What do Sarah Palin and karma have in common?

Karen Handel got what she paid for:

In some, but not all, cases, Palin charges campaigns for travel expenses. Georgia Republican gubernatorial hopeful Karen Handel, for example, shelled out nearly $100,000 from her campaign account to get Palin for a pre-runoff rally earlier this year.

“I don’t know of anyone else who does that,” said a longtime GOP consultant who’s working on a host of statewide races this election cycle.

Yet Republicans seem afraid to cross Coach Palin. Meanwhile, the base continues to embrace this money-grubbing fraud.

Ofc. Manners

Is it rude to chastise someone’s rudeness by flashing a rude gesture? Probably, but what business is it of the APD?

Just now I attempted to cross one lane of traffic — moving, or not moving, in the same direction — into a left turning lane. Even though they were stuck at a red light, a SUV driver in the neighboring lane was aggressively unaccommodating — apparently changing lanes at a red light was too much to ask. I responded with a raised middle finger.

After turning left into a gas station, I was startled by a knock on my window. It was an off-duty police officer who was directing traffic and spotted the dust-up.

“Why are you flipping off drivers?” he asked. I explained myself. “So because someone was rude you respond by being rude to them?” Perhaps, but is responding to a provocation as bad as the provocation?

What I should have said is “what business is it of yours?” but that would’ve probably led to my arrest (though it’s a legitimate question of someone charged not to enforce etiquette, but to protect and serve). Then he asked, “did you take your driver’s test in Georgia?” Yes, I replied. “Figures.” Then he walked away, apparently satisfied with the public humiliation.

Now who’s the rude one here?

Double standard in the Juan Williams firing?

Former NPR correspondent Juan Williams shouldn’t have been fired for saying he feels bad about fretting when he notices fellow passengers wearing “Muslim garb” on an airplane. But the outrage over his firings is somewhat hypocritical.

NPR was slammed by conservative leaders such as Newt Gingrich and Sarah Palin, who tweeted, “NPR defends 1st Amendment Right, but will fire u if u exercise it. Juan Williams: u got taste of Left’s hypocrisy, they screwed up firing you.”

Once again, Palin has no fucking clue what the First Amendment says.

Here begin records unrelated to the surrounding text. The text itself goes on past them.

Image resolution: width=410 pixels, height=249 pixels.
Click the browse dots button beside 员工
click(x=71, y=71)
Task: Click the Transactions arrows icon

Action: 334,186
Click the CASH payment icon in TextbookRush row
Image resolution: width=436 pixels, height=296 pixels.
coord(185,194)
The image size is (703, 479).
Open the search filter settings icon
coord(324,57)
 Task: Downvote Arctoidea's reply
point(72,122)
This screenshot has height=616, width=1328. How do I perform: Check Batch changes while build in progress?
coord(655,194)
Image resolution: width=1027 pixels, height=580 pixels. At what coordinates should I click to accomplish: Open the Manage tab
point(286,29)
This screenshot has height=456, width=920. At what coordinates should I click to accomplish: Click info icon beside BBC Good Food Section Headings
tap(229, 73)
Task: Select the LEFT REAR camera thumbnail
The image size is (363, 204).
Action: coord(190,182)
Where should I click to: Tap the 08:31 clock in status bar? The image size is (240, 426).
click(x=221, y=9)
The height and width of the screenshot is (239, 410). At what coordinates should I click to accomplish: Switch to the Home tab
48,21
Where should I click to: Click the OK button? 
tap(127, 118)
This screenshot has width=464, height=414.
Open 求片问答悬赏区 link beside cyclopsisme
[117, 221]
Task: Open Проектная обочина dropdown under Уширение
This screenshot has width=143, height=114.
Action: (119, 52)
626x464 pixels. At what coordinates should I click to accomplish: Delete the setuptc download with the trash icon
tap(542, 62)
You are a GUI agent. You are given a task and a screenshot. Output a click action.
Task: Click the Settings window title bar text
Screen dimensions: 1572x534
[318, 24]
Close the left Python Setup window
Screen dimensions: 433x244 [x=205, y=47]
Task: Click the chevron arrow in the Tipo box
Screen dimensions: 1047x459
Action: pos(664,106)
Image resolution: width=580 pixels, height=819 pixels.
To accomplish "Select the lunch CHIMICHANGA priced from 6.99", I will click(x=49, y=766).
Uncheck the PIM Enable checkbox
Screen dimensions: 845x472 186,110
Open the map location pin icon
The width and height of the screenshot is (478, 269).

Dana Davis Rehm, NPR’s senior vice president for communications, said in an interview that Williams’ comments violated internal ethics policies that prohibit NPR journalists from going on other media and expressing “views they would not air in their role as an NPR journalist.” The guidelines also prohibit NPR journalists from participating in programs “that encourage punditry and speculation rather than fact-based analysis.”

If that’s true, I don’t see an issue. And I don’t remember Newt and Coach Palin responding with equal vigor after two other recent firings of media figures.

We don’t know if Juan Williams’ comments on the O’Reilly Factor about being scared when he sees Muslims on airplanes — stupid as they were — objectively merit firing from NPR. But if Rick Sanchez gets fired for vaguely surmising that Jews run the media, and Octavia Nasr gets fired for tweeting something nice about a Hezbollah leader who died, then Juan Williams, by those terribly oversensitive media standards, should be canned.

Then again, are other NPR “analysts” held to the same standard? And NPR CEO Vivian Schiller merits condemnation for saying Williams should’ve “kept his feeling about Muslims between himself and his psychiatrist or his publicist.”

Expect to see Atlantans at their most sycophantic tonight

LeBron James, who does it all for the children, and the Miami Heat are in town for a meaningless exhbition game. Atlantans tend to be starstruck front-runners, and it’s especially ugly when those two qualities collide.

The beneficiary? A ring-less star with an unmatched ego and a tendency to play the victim. At least Kobe won some championships.